Recorded data
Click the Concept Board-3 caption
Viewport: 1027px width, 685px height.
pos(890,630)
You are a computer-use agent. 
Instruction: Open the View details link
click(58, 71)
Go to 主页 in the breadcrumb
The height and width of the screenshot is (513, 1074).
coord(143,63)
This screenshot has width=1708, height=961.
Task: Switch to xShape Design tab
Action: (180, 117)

What the exercise asks
What is needed is an exact copy of the lines from the one containing "Viewport: 1027px width, 685px height." through the last line of the records above, both included.

Completed task
Viewport: 1027px width, 685px height.
pos(890,630)
You are a computer-use agent. 
Instruction: Open the View details link
click(58, 71)
Go to 主页 in the breadcrumb
The height and width of the screenshot is (513, 1074).
coord(143,63)
This screenshot has width=1708, height=961.
Task: Switch to xShape Design tab
Action: (180, 117)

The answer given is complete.